* START Information provided *

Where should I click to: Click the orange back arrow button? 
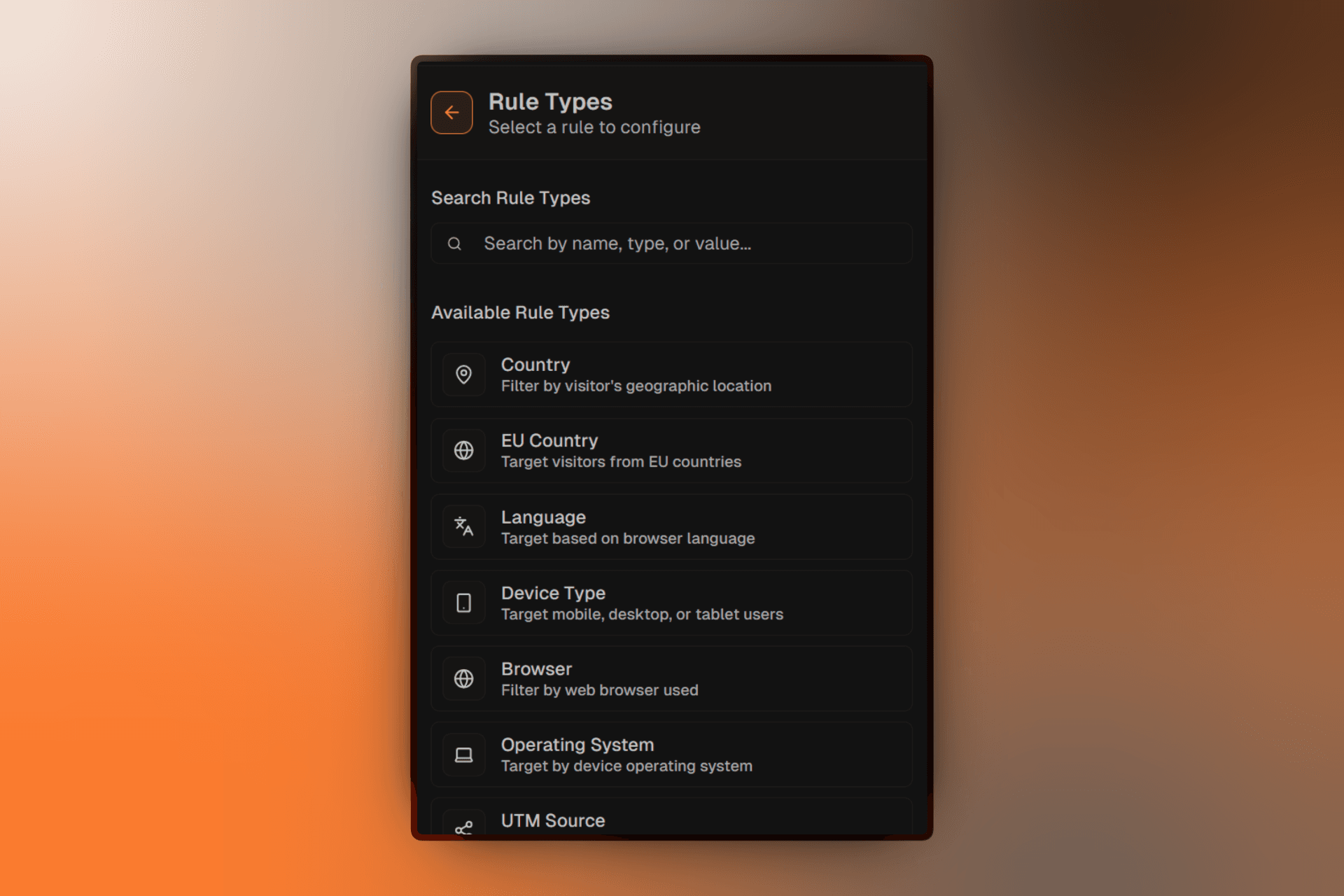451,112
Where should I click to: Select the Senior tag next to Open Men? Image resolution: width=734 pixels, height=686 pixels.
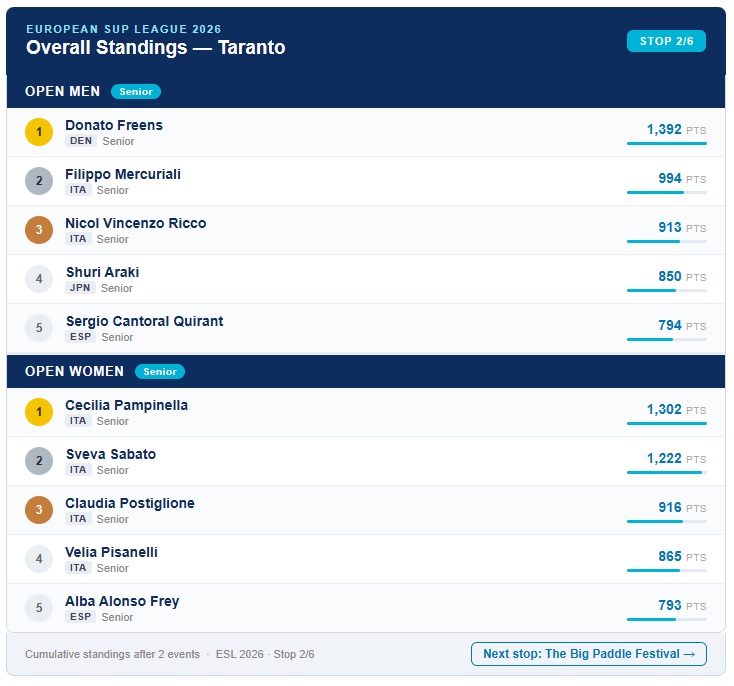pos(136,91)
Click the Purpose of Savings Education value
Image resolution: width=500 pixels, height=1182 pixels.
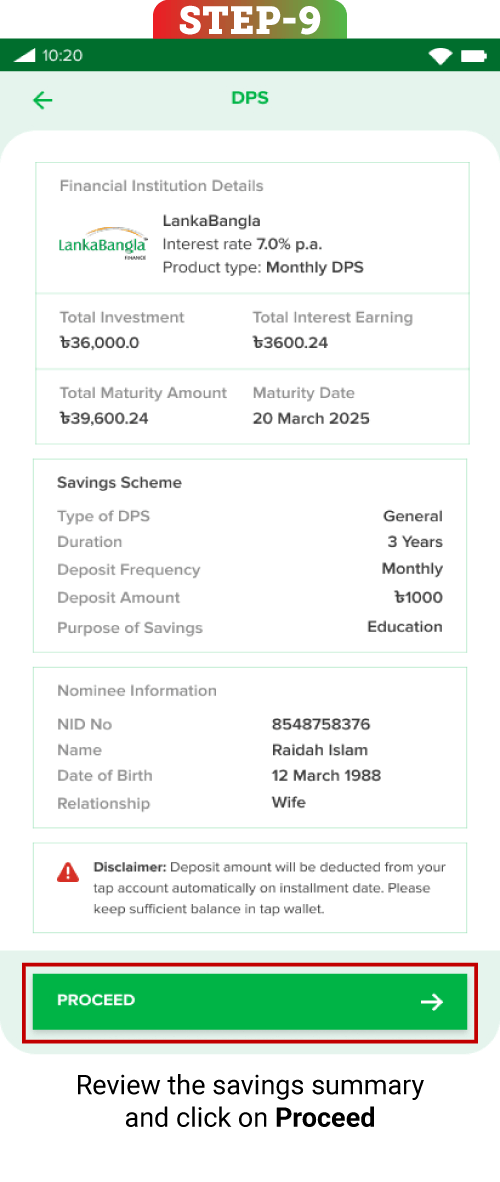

* END Information provided *

_The task_
Please copy out the entries word for word, starting at the line containing "Click the Purpose of Savings Education value" and ending at the last of the entries, and leave out the pictures.

_Response for this exercise_
Click the Purpose of Savings Education value
Image resolution: width=500 pixels, height=1182 pixels.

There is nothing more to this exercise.